THE DATA:
"""

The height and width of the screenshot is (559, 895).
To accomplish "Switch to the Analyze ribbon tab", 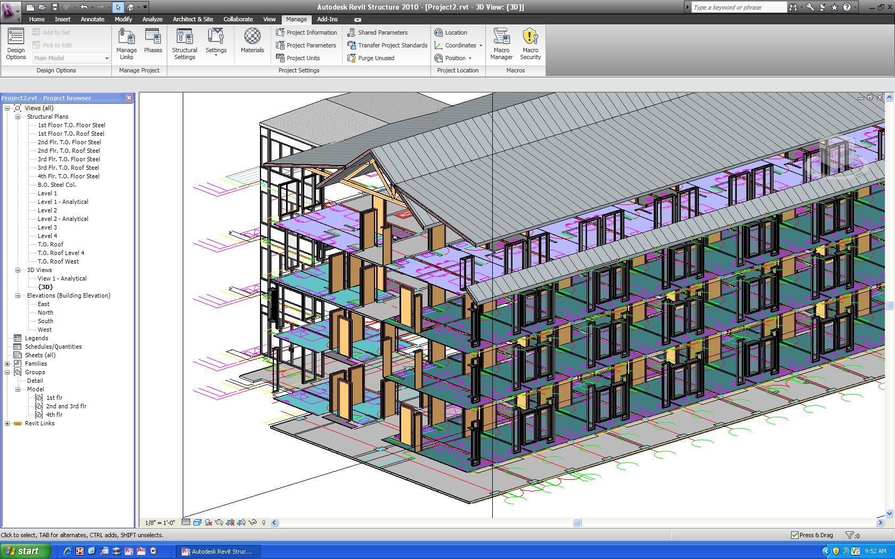I will click(152, 19).
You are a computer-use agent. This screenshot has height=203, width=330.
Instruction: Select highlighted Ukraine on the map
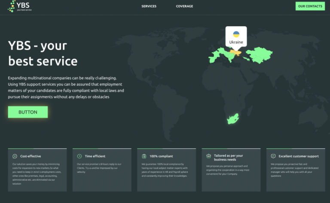coord(235,51)
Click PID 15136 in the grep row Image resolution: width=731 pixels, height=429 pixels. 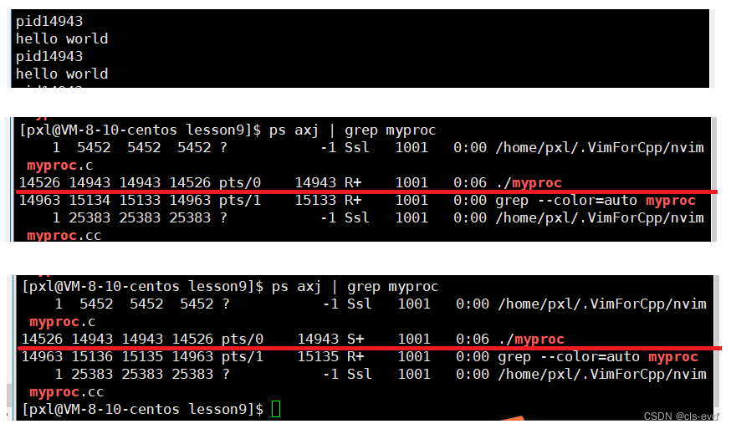click(x=89, y=357)
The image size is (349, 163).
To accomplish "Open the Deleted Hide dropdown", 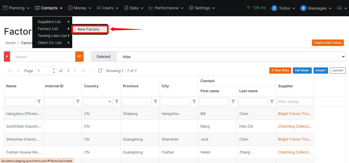I will coord(231,57).
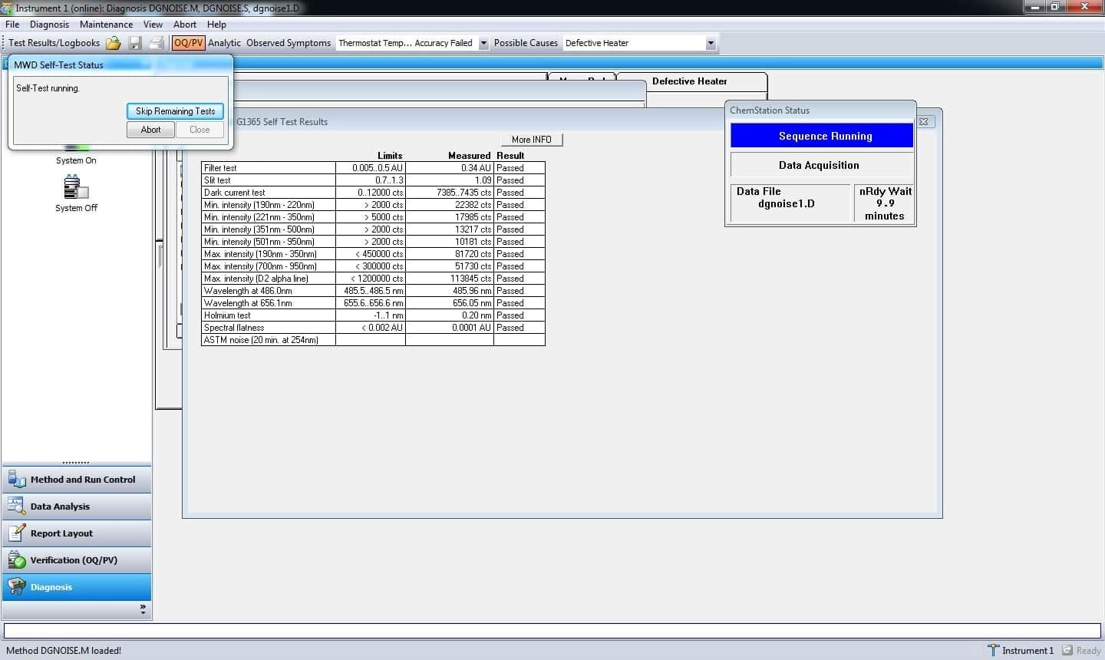The height and width of the screenshot is (660, 1105).
Task: Click the Skip Remaining Tests button
Action: click(175, 111)
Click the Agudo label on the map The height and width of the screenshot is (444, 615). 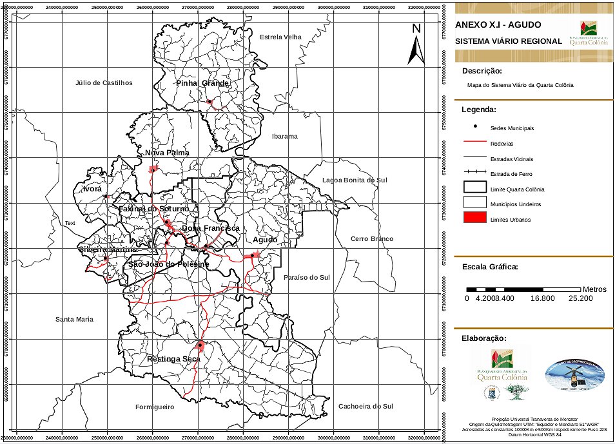click(265, 240)
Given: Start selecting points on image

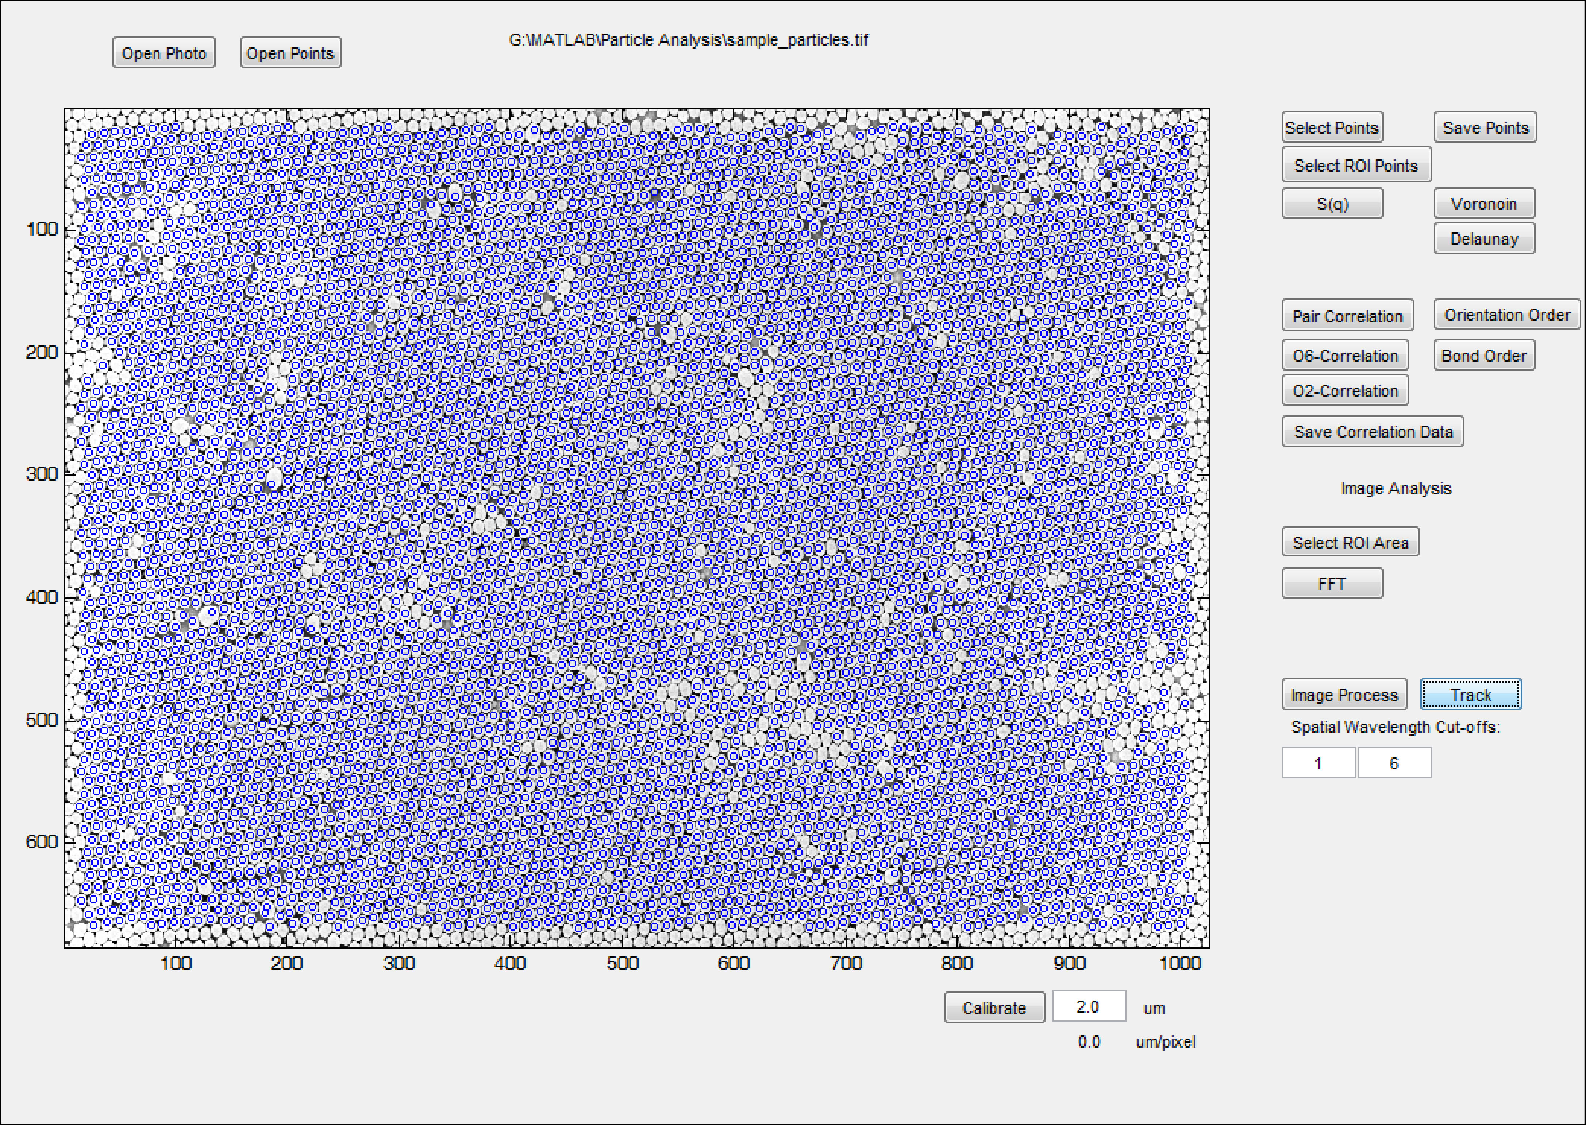Looking at the screenshot, I should 1332,127.
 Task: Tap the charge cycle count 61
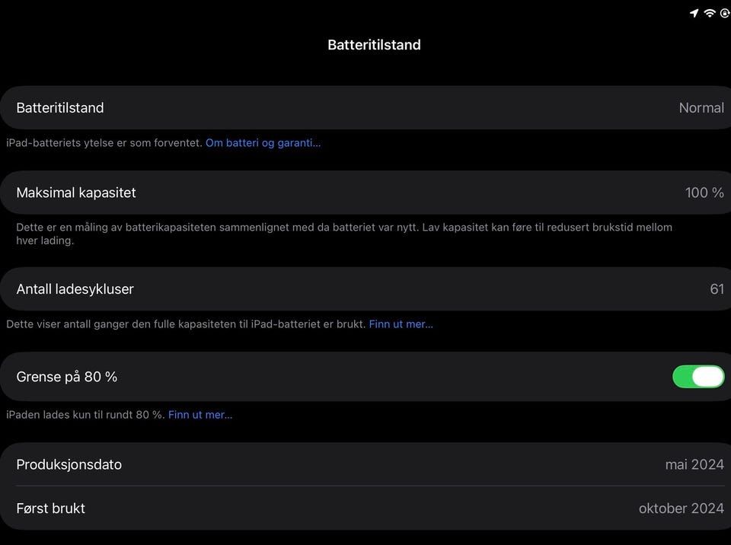[717, 289]
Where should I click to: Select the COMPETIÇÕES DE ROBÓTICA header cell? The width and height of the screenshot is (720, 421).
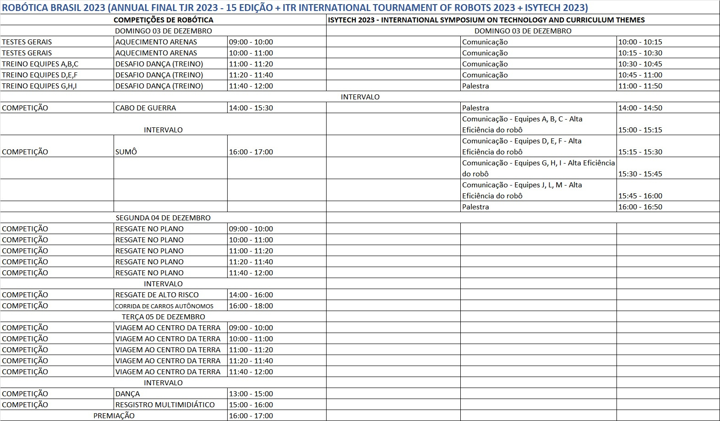tap(163, 20)
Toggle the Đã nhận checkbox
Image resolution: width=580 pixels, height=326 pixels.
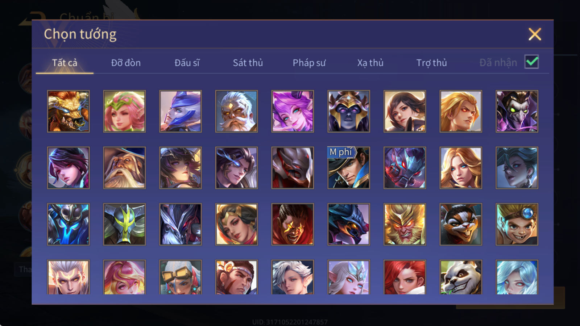click(531, 62)
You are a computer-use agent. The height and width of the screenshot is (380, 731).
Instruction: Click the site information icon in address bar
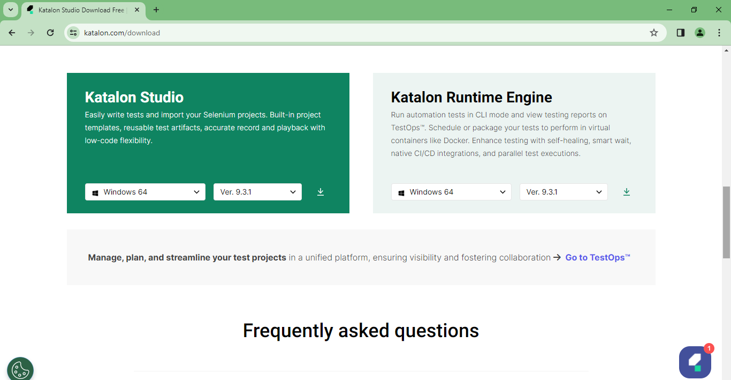coord(73,33)
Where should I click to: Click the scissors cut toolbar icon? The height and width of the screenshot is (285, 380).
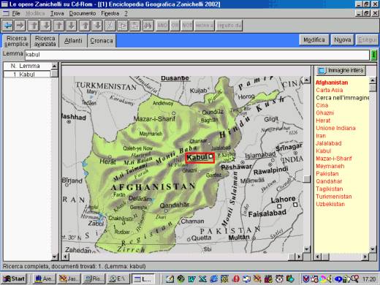point(110,26)
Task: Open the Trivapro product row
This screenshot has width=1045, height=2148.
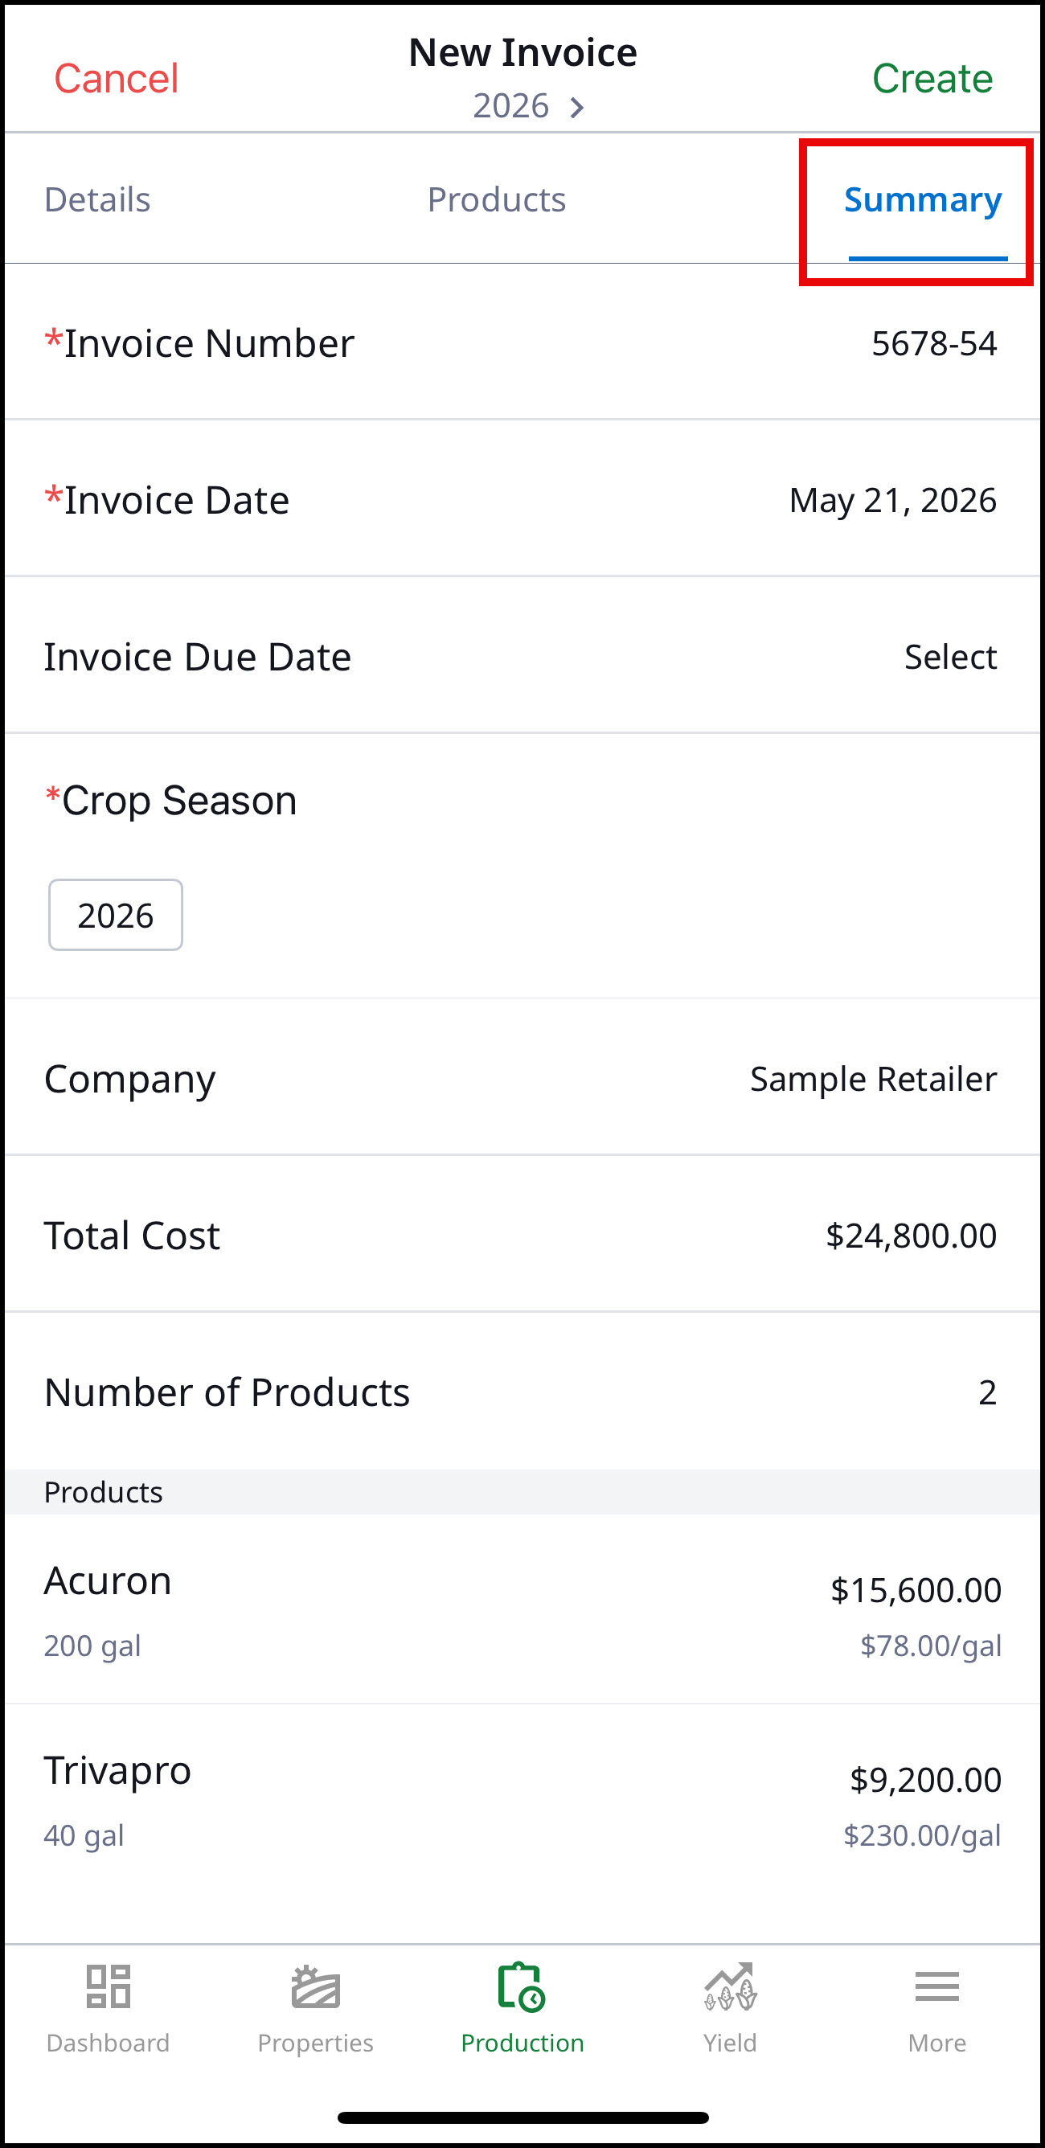Action: point(522,1800)
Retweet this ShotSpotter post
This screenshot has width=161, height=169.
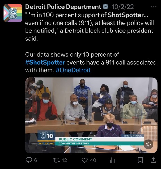(57, 160)
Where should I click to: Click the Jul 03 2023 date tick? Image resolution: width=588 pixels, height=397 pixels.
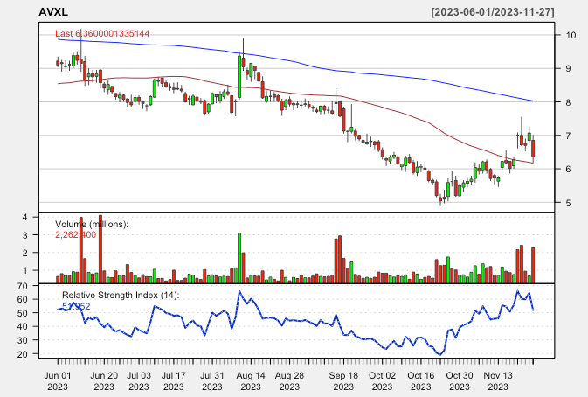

"""

ACTIVITY: Search the data above for "computer" and copy every line where it turns up.

ANSWER SPACE:
You are a computer-use agent. This screenshot has height=203, width=330.
You are a computer-use agent. The height and width of the screenshot is (380, 731).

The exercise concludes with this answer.